Records for this exercise
<<<<

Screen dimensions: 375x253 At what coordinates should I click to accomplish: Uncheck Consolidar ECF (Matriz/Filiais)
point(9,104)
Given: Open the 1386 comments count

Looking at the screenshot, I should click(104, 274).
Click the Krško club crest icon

>>>>
<<<<

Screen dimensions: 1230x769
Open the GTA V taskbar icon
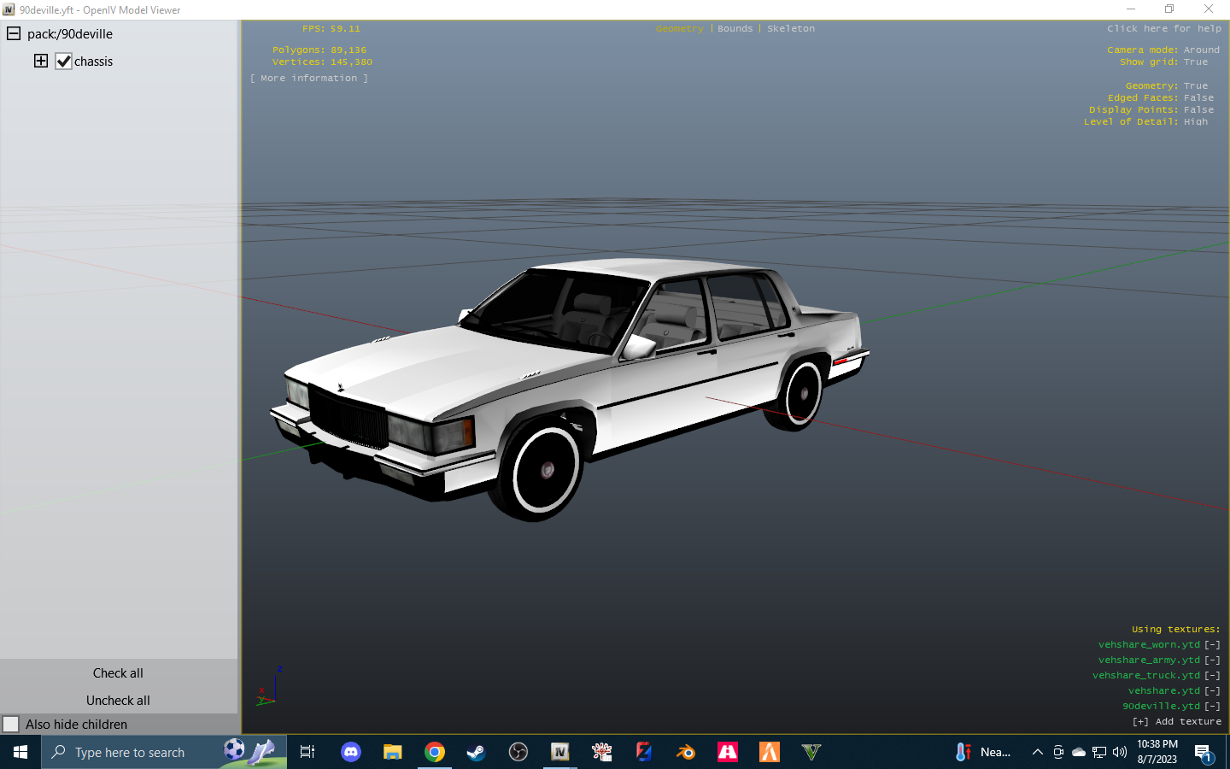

>>>>
<<<<

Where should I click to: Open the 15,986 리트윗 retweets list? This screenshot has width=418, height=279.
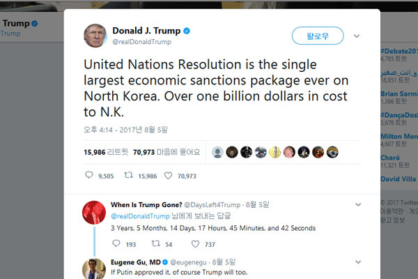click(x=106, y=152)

>>>>

Stated exercise
Could you return the lines from the one containing "Given: Open the 1386 comments count" through the one containing "Click the Krško club crest icon", copied exactly as they appear, with both of those lines included?

The output
Given: Open the 1386 comments count

Looking at the screenshot, I should click(104, 274).
Click the Krško club crest icon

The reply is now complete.